January 2018

By traditional training I am not a Naval Architect. I actually studied to become an Aerospace and Ocean engineer. My education at Virginia Tech as an Aerospace and Ocean engineer was nothing more than a lucky coincidence, since it allowed me to indulge my youthful passions of sailing, flight and space.


Over the years I ended up spending much more time on the water, but that path was not so clear at the time of my graduation. My senior project was a self launched home buildable glider, not a boat.


My team won a national award for the design and after that it was shelved and I went the maritime way.


However, recently, I have decided to reopen my personal path to flight, mostly to re-experience what it feels like to learn something from scratch.


Last fall, I started taking soaring lessons at Jersey Ridge Soaring in Blairstown, NJ. Jersey Ridge Soaring is one of those unexpected New Jersey gems; a surprisingly good soaring location with excellent staff, and instructors on a lovely airport with an excellent diner.


While it is a rather long drive for me, the last part of the drive is a truly pretty country drive and the return drive always gives me the chance to mentally go over my old man feeble attempts at learning a new eye hand coordination routine.

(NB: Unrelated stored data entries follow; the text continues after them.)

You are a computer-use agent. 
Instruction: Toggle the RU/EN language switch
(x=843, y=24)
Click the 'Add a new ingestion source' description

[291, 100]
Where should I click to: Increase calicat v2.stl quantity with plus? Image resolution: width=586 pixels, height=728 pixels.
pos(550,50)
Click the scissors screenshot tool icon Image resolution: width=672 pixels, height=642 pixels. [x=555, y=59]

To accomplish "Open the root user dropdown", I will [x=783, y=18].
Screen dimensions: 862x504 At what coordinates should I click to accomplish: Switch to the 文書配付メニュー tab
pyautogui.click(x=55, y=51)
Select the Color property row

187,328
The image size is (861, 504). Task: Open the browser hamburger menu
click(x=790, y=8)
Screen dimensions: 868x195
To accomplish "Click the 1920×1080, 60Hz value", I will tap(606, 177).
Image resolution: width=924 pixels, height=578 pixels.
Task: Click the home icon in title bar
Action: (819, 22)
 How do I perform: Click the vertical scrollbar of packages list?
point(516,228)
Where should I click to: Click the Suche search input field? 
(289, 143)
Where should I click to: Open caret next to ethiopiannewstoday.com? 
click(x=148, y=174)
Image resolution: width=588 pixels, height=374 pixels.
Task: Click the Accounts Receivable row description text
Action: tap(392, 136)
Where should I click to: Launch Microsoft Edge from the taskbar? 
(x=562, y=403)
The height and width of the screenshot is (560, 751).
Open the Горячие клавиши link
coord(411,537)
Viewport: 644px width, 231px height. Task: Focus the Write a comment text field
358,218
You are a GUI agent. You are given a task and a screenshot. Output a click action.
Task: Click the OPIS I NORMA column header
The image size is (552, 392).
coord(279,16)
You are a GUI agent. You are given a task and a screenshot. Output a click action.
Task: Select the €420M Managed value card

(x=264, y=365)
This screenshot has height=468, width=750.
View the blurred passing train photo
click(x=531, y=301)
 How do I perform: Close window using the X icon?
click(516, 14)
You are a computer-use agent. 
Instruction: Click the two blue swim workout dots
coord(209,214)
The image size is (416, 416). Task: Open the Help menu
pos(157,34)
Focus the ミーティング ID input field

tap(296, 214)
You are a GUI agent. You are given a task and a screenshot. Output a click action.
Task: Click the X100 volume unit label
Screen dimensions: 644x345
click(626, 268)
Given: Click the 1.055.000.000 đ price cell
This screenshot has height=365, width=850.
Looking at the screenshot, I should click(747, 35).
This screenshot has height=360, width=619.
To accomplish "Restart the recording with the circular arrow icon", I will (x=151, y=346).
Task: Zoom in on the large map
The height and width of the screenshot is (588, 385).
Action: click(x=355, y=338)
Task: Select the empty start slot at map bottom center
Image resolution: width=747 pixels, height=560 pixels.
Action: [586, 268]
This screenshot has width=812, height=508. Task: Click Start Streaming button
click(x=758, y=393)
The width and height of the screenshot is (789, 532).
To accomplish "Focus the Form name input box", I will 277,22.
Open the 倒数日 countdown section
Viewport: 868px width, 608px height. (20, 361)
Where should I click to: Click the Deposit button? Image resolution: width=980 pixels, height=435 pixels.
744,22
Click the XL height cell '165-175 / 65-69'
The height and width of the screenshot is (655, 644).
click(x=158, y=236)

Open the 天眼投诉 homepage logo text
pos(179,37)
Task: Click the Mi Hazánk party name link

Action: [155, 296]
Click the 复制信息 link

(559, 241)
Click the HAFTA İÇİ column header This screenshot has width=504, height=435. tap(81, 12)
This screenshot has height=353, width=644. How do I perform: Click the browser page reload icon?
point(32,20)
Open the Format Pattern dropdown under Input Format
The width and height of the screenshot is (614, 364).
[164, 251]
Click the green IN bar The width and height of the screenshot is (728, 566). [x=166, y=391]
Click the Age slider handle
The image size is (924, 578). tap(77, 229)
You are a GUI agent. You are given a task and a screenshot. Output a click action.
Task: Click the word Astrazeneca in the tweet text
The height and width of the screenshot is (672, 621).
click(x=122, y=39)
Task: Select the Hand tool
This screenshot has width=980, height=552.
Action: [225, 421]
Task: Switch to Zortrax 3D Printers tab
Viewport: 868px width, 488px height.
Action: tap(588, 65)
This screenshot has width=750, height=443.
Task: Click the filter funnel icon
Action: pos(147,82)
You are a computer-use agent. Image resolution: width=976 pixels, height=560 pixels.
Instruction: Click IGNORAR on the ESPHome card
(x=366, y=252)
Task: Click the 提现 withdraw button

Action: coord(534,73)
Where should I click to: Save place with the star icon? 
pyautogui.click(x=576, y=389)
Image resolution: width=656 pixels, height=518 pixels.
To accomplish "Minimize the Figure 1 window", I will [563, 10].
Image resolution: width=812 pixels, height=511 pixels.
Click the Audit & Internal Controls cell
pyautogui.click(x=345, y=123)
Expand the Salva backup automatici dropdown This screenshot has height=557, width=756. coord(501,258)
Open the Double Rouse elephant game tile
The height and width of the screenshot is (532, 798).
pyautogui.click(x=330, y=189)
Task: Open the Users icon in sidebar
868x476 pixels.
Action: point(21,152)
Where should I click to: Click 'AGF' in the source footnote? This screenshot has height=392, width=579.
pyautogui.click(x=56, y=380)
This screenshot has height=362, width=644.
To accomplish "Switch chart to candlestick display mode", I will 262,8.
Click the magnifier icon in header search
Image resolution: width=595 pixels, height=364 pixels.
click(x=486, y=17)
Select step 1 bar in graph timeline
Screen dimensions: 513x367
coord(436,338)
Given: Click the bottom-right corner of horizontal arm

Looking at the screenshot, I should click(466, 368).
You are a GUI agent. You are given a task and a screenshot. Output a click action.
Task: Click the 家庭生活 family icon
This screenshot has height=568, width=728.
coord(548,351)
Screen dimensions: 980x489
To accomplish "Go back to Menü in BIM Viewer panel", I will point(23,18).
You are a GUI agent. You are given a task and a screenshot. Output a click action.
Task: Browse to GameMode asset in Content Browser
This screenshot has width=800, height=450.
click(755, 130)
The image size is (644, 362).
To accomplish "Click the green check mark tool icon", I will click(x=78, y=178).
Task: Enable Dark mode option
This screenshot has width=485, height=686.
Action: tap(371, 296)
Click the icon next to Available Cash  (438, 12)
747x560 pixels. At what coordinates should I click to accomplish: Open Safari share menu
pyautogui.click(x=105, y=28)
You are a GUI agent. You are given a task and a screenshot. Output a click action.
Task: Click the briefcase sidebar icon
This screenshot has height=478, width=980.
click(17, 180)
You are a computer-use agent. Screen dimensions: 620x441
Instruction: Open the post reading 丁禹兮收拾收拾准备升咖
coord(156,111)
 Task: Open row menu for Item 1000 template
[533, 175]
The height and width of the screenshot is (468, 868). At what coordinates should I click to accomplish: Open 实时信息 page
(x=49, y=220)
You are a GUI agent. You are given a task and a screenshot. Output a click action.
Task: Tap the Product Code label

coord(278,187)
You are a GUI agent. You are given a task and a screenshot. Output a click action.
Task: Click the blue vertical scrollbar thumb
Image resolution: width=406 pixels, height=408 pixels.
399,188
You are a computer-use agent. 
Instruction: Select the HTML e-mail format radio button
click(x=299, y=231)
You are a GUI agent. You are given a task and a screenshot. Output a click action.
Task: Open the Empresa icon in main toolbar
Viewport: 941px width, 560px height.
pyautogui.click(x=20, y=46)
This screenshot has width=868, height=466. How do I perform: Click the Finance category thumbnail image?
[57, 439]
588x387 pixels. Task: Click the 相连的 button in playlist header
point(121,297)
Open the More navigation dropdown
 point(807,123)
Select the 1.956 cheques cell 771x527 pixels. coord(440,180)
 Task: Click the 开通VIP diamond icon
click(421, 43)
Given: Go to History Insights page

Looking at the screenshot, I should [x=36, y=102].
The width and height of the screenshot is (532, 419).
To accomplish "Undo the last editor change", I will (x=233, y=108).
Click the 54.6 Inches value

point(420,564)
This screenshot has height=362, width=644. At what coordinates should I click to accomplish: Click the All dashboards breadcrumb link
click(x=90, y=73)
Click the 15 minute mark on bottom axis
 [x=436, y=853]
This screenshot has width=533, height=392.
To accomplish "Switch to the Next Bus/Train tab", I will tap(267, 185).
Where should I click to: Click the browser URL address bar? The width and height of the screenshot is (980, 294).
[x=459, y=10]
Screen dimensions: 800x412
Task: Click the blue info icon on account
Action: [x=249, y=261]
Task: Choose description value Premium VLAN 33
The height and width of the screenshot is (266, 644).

Especially as an engineer, I generally feel I am overthinking the task at hand, and that tends to make a mess of things when it requires rapid eye, hand, feet, and instrument feedback response. Stick and rudder coordination is no different than riding a bike or sailing a sailboat. The only difference is that I learned to ride a bike, and sail a sailboat when I was quite young with a blank slate brain and felt little social pressure or embarrassment when I made a mess of things. Today, I have to deal with a brain that is mostly prewired for not flying gliders.